■ Work to complete ■
Would you retype exactly the lines below, from the one containing "Task: Click the Liverpool club badge icon" through the end of the entries, both ends included, but not the pictures?

■ Input data ■
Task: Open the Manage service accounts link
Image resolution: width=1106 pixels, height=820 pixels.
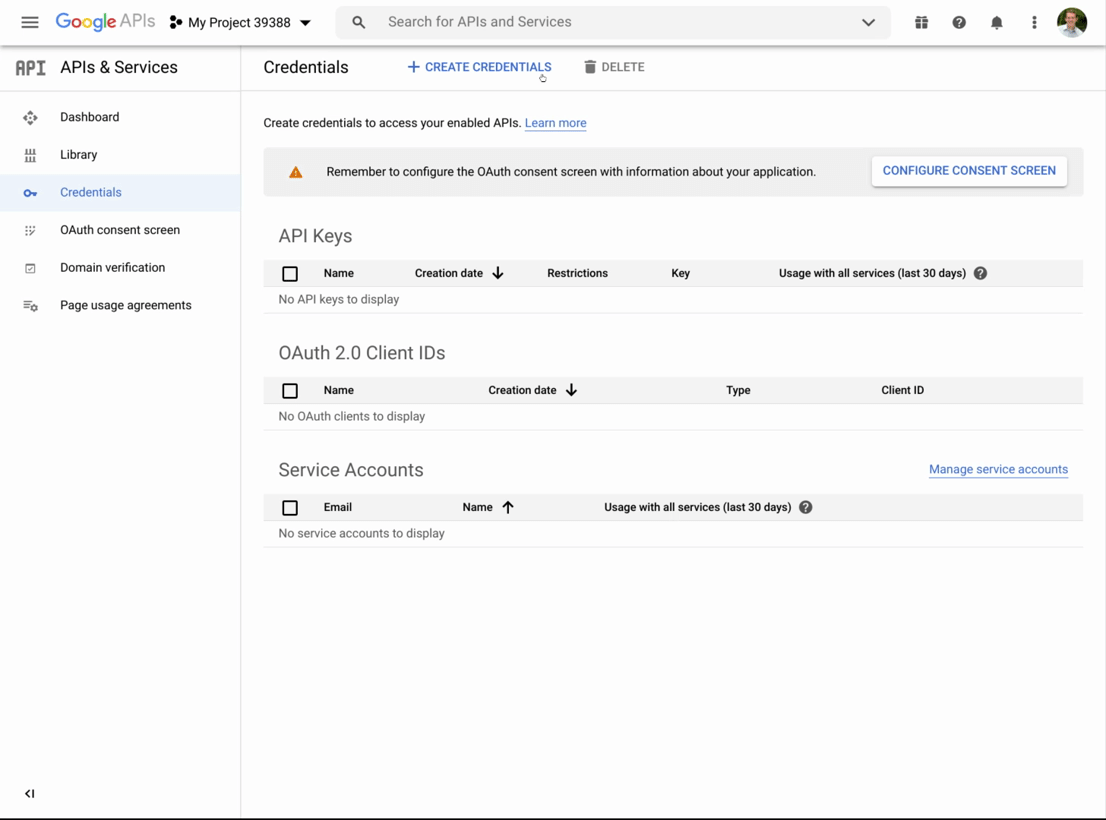Action: (x=997, y=469)

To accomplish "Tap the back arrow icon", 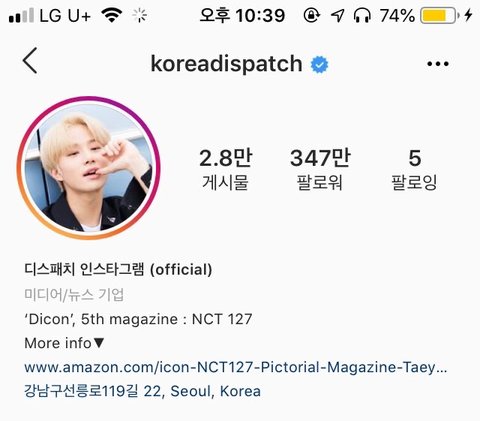I will [30, 61].
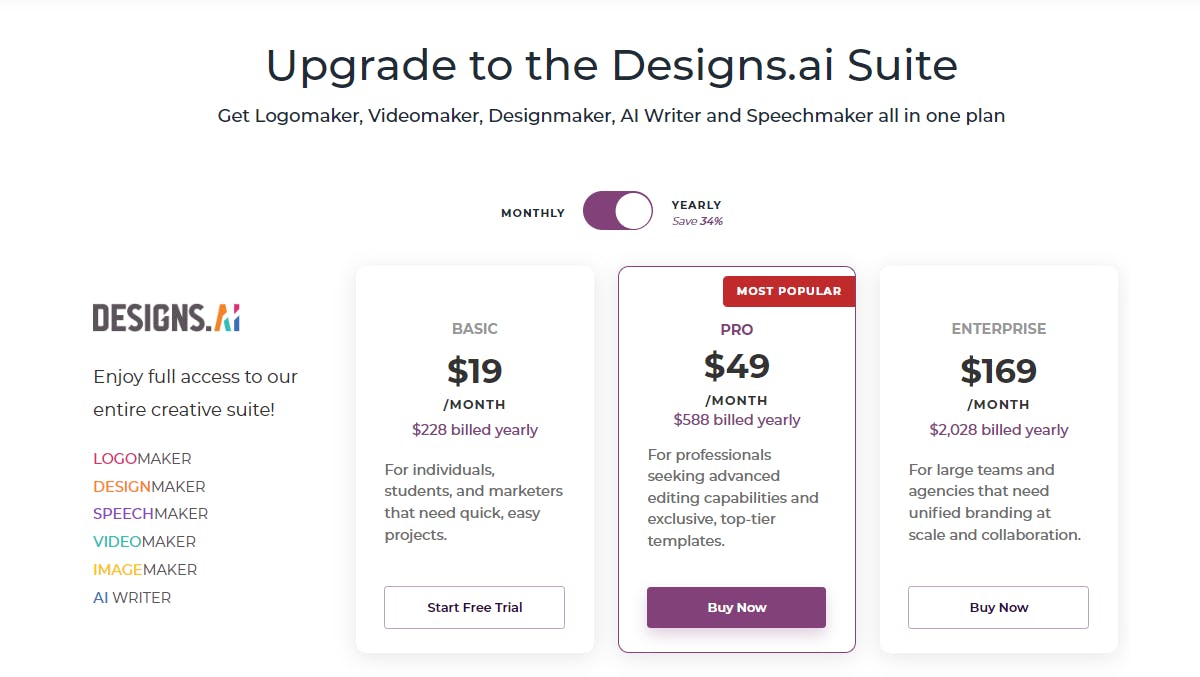Toggle the monthly/yearly billing switch

pos(617,211)
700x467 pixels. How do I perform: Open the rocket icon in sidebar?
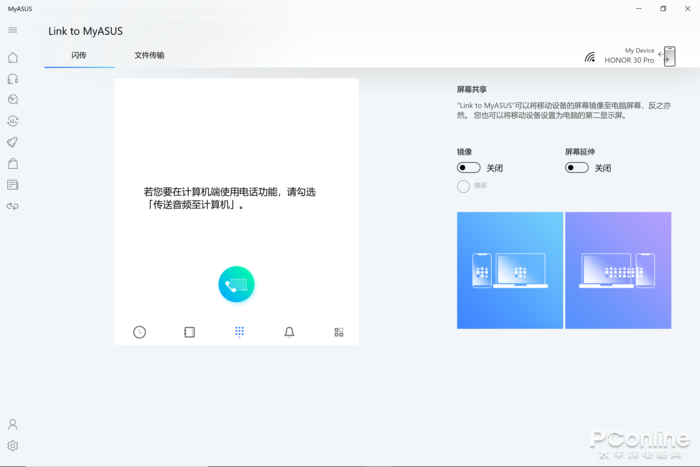pyautogui.click(x=13, y=142)

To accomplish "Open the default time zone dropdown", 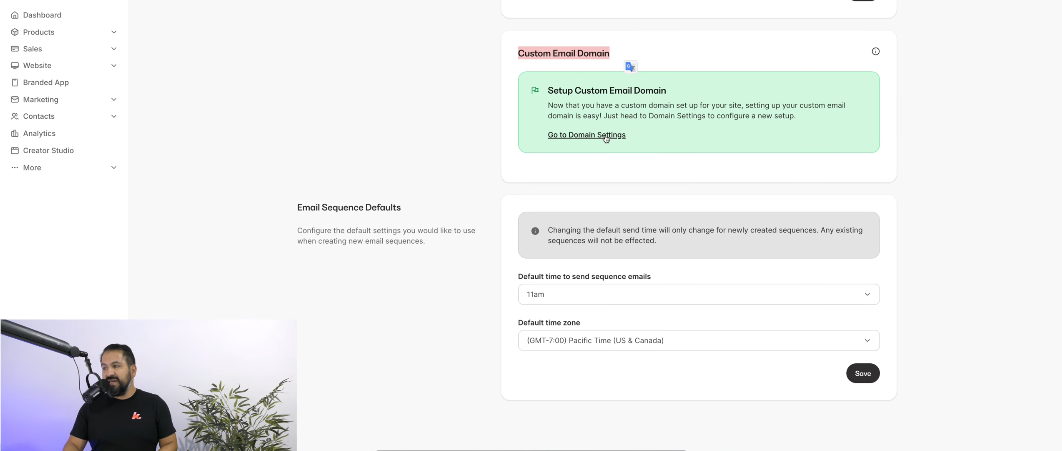I will [x=698, y=340].
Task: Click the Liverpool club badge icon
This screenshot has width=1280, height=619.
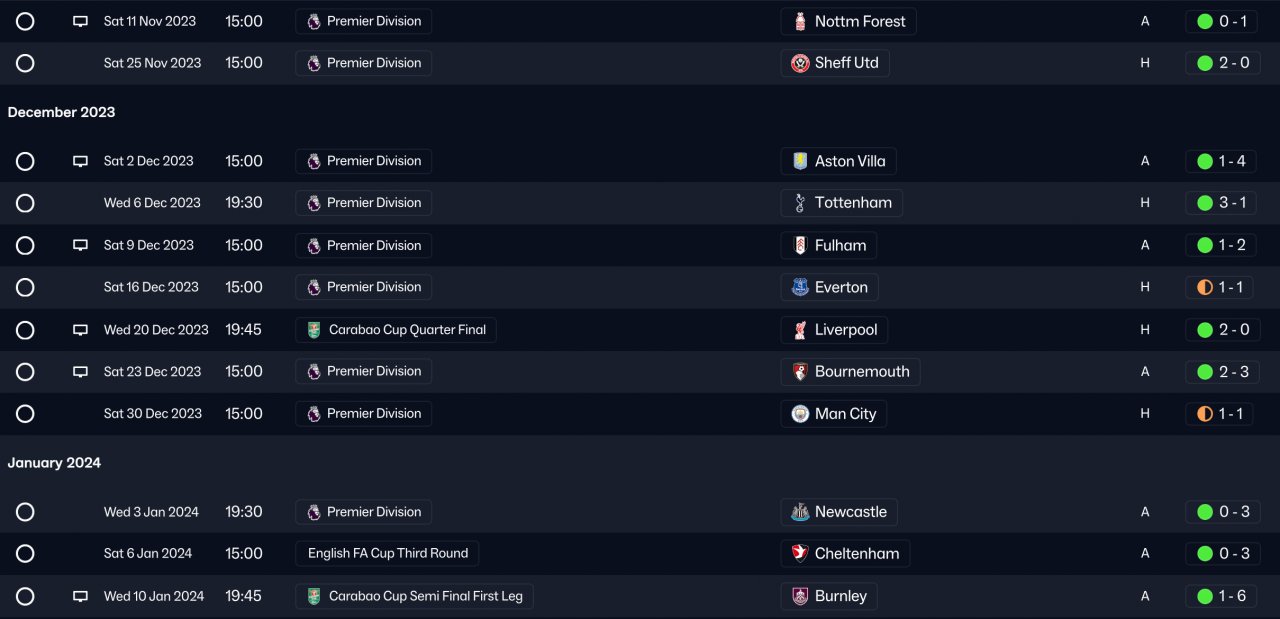Action: 800,330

■ Task response ■
Task: Click the Liverpool club badge icon
This screenshot has width=1280, height=619.
Action: 800,330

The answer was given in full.